* _Task prompt_
Check each line of the data for "computer", then give the number of lines that have it, without any other words.

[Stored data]
Content starts

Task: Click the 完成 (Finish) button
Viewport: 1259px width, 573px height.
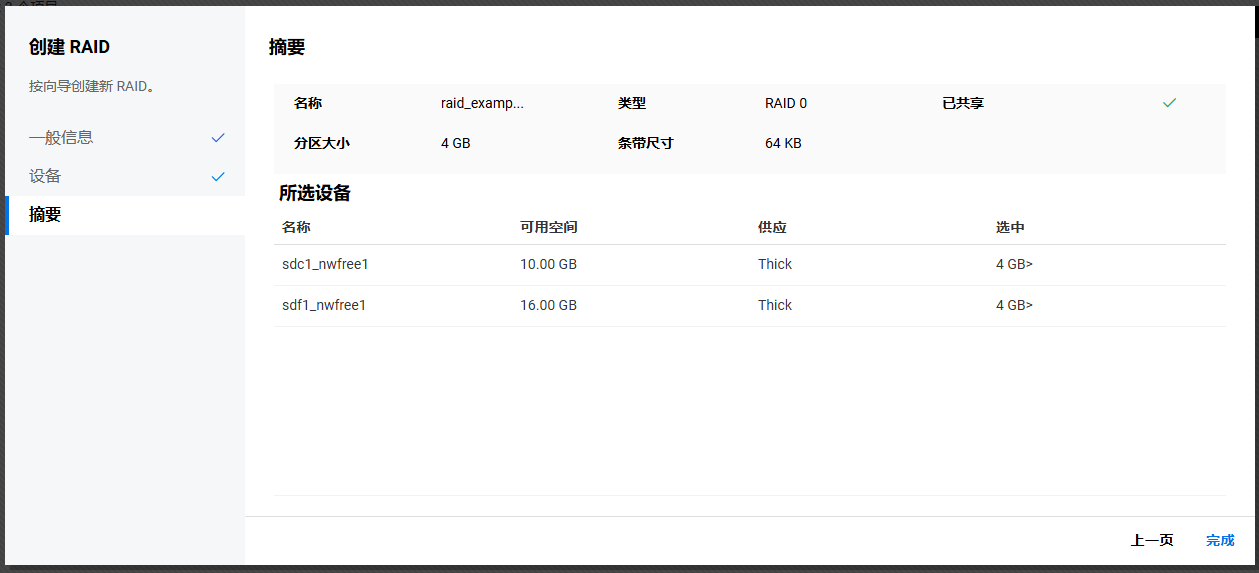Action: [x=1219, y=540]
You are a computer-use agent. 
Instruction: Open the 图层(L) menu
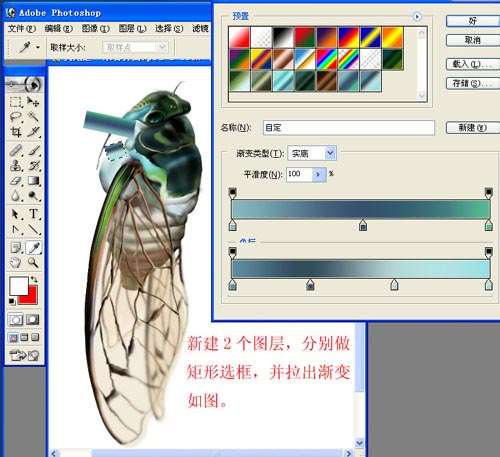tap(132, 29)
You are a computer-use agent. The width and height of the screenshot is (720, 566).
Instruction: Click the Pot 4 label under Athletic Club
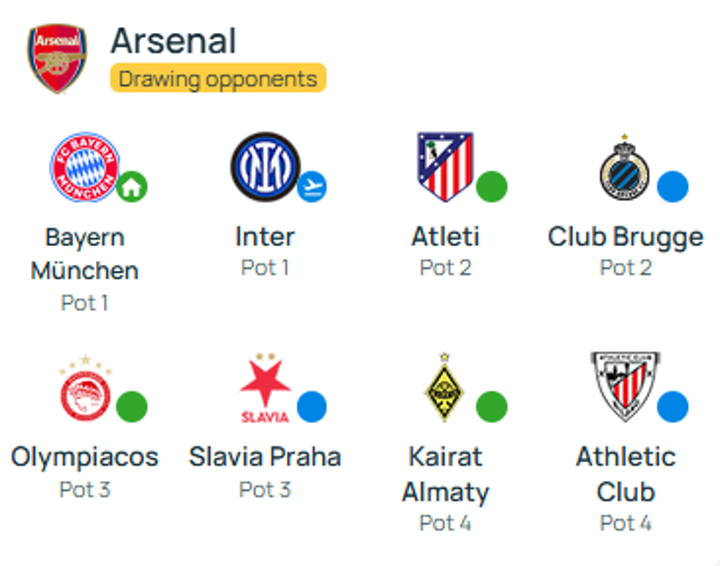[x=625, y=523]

Content ends

* _Task solution_
2